### PROMPT
Retrieve every line from the records in which the word "Comment" occurs.

### Stored items
======
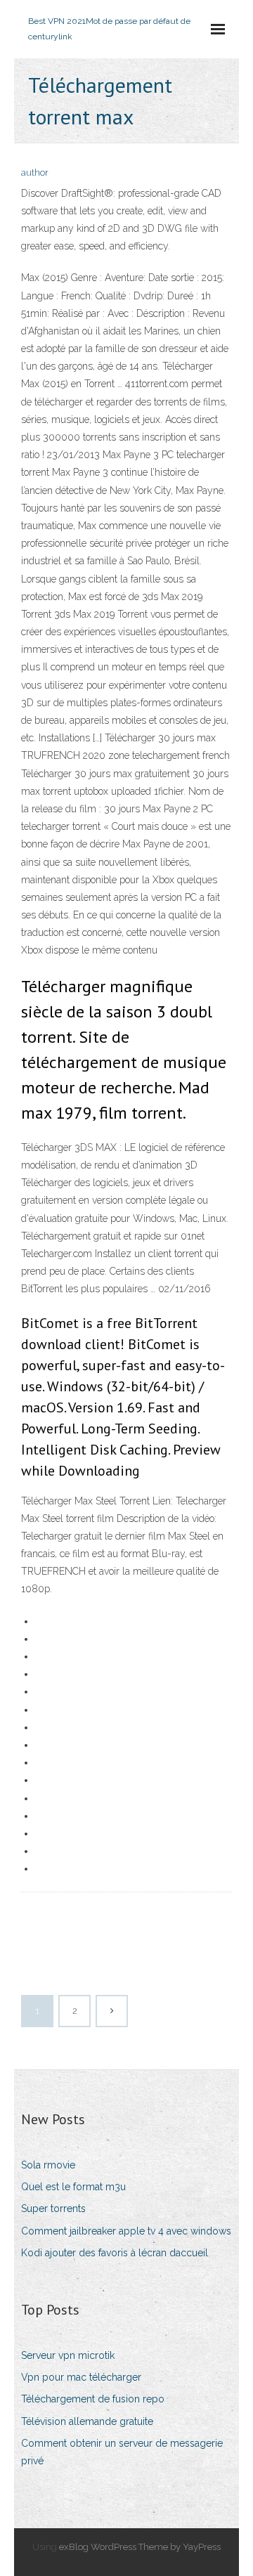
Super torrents (53, 2208)
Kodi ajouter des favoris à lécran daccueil (114, 2252)
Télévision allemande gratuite (87, 2421)
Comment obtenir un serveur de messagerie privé (122, 2452)
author (34, 172)
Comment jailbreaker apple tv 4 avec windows (126, 2231)
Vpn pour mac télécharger (81, 2377)
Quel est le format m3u (73, 2186)
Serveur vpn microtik (68, 2355)
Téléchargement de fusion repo (92, 2399)
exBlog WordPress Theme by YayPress (140, 2547)
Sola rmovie (48, 2165)
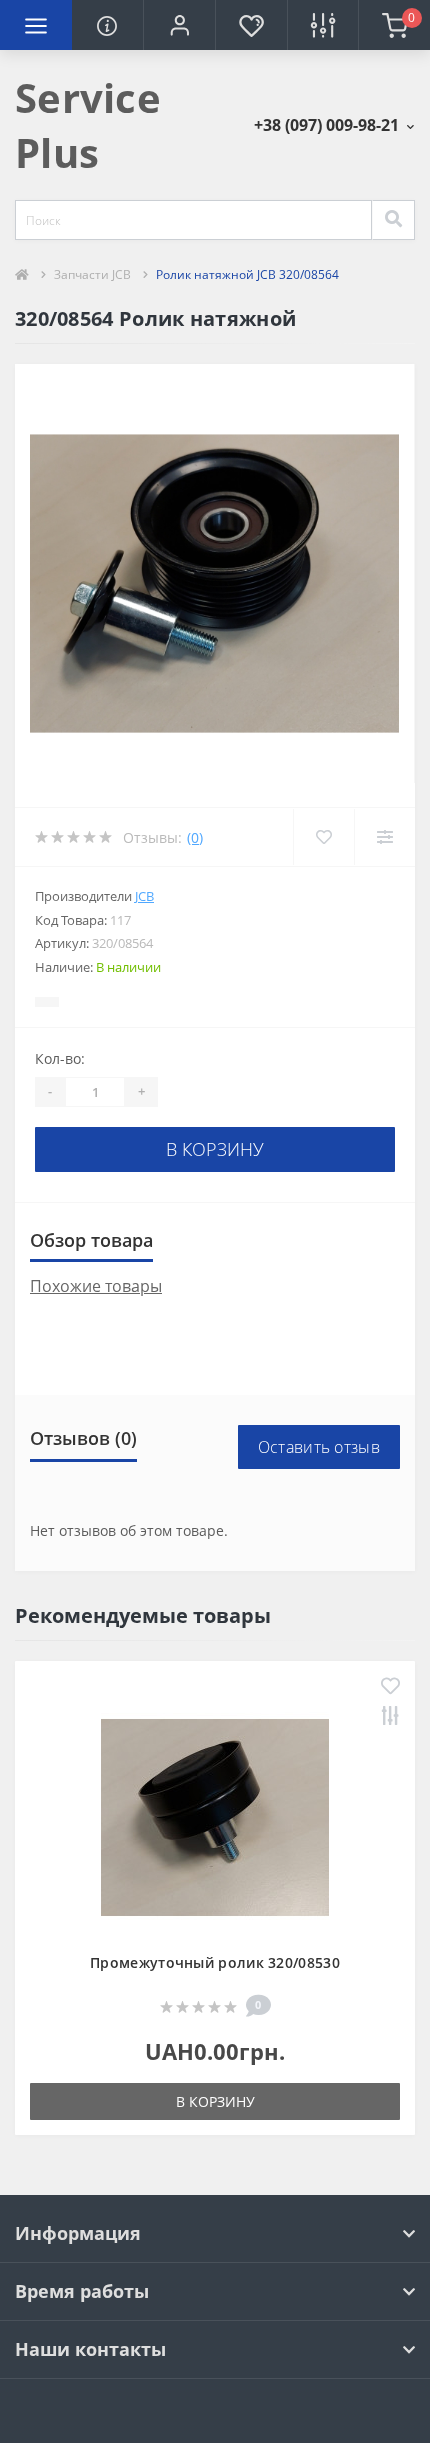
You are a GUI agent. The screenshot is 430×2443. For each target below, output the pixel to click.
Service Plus (88, 125)
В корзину (215, 1149)
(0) (195, 837)
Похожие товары (96, 1286)
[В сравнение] (390, 1717)
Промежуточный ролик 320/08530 (215, 1962)
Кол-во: (60, 1058)
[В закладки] (390, 1687)
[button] (179, 25)
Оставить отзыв (319, 1447)
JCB (144, 896)
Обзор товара (91, 1240)
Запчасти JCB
======
### WRITTEN ANSWER
Comment obtenir un serveur de messagerie privé (122, 2452)
Comment jailbreaker apple tv 4 avec windows (126, 2231)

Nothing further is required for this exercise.